Mas, por conta de decisões do juiz no caso de Manning, o público quase não ouviu nada dele. Transcrições oficiais do processo não foram liberadas para o público.
Agora espero que o povo americano possa ver Manning sob uma luz diferente. Em 1971, fui capaz de dar o meu lado da história, e é com muito atraso que Manning pode fazer o mesmo.
Manning, ao assumir como eu a responsabilidade pelo vazamento e descrever em detalhes como agiu, deixou claro que Julian Assange e Wikileaks não tiveram nada a ver com sua decisão de vazar.
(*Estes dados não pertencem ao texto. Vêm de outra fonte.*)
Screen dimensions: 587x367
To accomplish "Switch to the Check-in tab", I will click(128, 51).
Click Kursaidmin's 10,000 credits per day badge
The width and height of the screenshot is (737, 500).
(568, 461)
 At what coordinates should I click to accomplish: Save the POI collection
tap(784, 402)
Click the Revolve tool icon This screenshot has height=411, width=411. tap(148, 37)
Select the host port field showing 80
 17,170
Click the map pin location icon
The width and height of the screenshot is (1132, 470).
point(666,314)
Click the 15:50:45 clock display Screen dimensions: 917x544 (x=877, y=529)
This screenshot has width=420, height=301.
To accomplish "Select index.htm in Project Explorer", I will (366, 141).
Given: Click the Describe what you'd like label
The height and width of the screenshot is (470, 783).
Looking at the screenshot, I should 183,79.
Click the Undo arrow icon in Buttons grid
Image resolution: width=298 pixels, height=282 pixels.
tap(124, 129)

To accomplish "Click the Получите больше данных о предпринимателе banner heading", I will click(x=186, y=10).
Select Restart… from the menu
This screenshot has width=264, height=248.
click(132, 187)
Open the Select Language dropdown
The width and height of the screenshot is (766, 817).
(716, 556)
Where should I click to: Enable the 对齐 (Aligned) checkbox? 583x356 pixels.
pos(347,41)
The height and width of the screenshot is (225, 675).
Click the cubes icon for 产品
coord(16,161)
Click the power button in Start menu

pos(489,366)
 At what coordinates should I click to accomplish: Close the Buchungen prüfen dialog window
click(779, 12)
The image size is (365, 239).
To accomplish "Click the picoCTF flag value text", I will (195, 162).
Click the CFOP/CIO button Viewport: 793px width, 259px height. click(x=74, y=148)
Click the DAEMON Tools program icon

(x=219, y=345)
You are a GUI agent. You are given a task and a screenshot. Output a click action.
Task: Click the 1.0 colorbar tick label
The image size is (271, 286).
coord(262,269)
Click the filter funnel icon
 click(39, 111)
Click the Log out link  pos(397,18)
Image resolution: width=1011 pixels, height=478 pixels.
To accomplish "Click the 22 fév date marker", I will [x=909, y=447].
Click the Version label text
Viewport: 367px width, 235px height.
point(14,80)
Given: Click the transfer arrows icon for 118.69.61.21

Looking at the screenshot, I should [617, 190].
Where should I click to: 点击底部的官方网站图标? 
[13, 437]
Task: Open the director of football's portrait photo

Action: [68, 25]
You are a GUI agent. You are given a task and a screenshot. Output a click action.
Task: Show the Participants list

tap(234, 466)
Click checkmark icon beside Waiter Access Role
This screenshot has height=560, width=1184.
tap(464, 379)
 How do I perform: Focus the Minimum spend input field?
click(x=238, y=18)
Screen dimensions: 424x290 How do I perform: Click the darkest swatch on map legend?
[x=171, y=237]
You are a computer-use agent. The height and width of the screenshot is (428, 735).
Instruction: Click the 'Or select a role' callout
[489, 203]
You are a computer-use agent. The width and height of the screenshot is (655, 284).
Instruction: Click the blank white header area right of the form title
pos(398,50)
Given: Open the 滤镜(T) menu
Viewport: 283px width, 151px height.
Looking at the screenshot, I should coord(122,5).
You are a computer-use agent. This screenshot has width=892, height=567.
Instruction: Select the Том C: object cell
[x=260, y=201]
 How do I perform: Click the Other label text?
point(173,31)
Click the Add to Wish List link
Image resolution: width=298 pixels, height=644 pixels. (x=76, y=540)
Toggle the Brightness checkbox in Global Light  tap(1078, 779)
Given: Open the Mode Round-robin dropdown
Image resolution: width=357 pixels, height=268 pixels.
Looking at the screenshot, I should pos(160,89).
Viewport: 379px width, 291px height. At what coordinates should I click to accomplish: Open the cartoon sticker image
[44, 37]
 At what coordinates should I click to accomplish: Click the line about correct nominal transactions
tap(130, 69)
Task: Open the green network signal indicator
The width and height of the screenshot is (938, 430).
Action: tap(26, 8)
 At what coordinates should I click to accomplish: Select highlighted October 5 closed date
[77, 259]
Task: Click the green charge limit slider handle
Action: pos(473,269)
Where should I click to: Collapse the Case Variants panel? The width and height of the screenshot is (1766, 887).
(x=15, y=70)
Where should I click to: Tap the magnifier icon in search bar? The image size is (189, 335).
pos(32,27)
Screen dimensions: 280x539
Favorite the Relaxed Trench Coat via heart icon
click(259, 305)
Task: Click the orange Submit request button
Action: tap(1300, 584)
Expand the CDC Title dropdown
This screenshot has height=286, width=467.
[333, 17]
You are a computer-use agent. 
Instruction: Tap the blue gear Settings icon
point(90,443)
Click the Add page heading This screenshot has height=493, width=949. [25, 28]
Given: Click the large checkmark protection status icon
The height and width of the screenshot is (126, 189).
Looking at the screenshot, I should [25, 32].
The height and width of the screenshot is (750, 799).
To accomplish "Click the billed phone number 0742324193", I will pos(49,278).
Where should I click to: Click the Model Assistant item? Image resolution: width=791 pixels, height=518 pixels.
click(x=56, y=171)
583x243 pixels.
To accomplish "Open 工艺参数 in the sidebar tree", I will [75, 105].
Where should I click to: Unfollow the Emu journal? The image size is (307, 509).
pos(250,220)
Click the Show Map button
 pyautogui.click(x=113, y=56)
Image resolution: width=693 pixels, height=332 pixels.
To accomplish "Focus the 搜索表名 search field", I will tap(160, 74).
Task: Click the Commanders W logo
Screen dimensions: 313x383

O WikiLeaks não lhe deu nada além do que um jornal faria normalmente.
Agora, não há realmente desculpa para que a justiça americana prossiga na perseguição a Julian Assange por suspeita de conspiração para cometer espionagem.
Se a justiça não vai indiciar o New York Times, e não há base constitucional para isso, também não existe motivo para investigar ou indiciar Assange ou o WikiLeaks.
Acusar Assange de “conspiração para cometer espionagem” seria, como já foi dito, o equivalente a acusá-lo de “conspiração para cometer jornalismo”.
Manning foi movido pelas mesmas razões que me governaram há 42 anos. Ambos ficamos horrorizados ao ver informações mentirosas circularem, ao mesmo tempo que atividades criminosas eram escondidas do público.
Ambos sentimos que a sociedade precisava de informações reais, e deveria ter tido isso anos atrás. Por isso, ambos vazamos documentos secretos sobre guerras sangrentas e sem propósito.
Um eventual comportamento criminoso, perigoso e enganoso do governo só pode ser alterado se o Congresso e o público forem informados dele.
Quando o governo encobre informações que exponham tal conduta, a única maneira de trazê-la para o público é quebrar normas de sigilo.
Alguns dos documentos mais importantes que vazaram por Manning revelaram tortura pelo governo iraquiano do qual os EUA tinham ciência. De acordo com o tratado internacional sobre a tortura, os EUA deveriam ter exigido investigações.
Na verdade, os papéis da guerra do Iraque mostram centenas de casos de tortura, e em todos eles os soldados receberam ordem ilegal para não investigar.
Em sua declaração ao tribunal, Manning fala sobre um incidente em que pessoas para ele inocentes estavam sendo entregues aos iraquianos para possivelmente ser torturadas. Ele foi ao seu superior e recebeu a ordem de esquecer o assunto.
Bradley Manning, ao agir como agiu, foi o único soldado que realmente obedeceu ao tratado internacional sobre tortura, e, por extensão, à Constituição.
Manning se confessou culpado de dez acusações de violar regras militares (poucas das quais, se é que alguma, seria crime civil) e enfrenta o risco de 20 anos de prisão.
No entanto, os promotores ainda insistem com a acusação absurda de “ajuda ao inimigo”, e por isso pedem prisão perpétua.
Nixon poderia ter trazido essa acusação contra mim também. Eu estava revelando irregularidades cometidas por nosso governo publicamente, e a informação poderia ter sido lida por nossos inimigos no Vietnã.
É claro que nunca tive essa intenção e Manning também não. Nós dois vazamos informações para provocar uma discussão sobre a força militar nacional e o sigilo governamental. Dizer que o fizemos para ajudar o inimigo é um absurdo.
Pelo terceiro ano consecutivo, Manning foi nomeado para o Nobel da Paz. Por seu papel na Primavera Árabe e na aceleração do fim da Guerra do Iraque, tenho para mim que ninguém é mais merecedor que ele do Nobel da Paz.
Manning é um herói cujo exemplo deveria inspirar outros.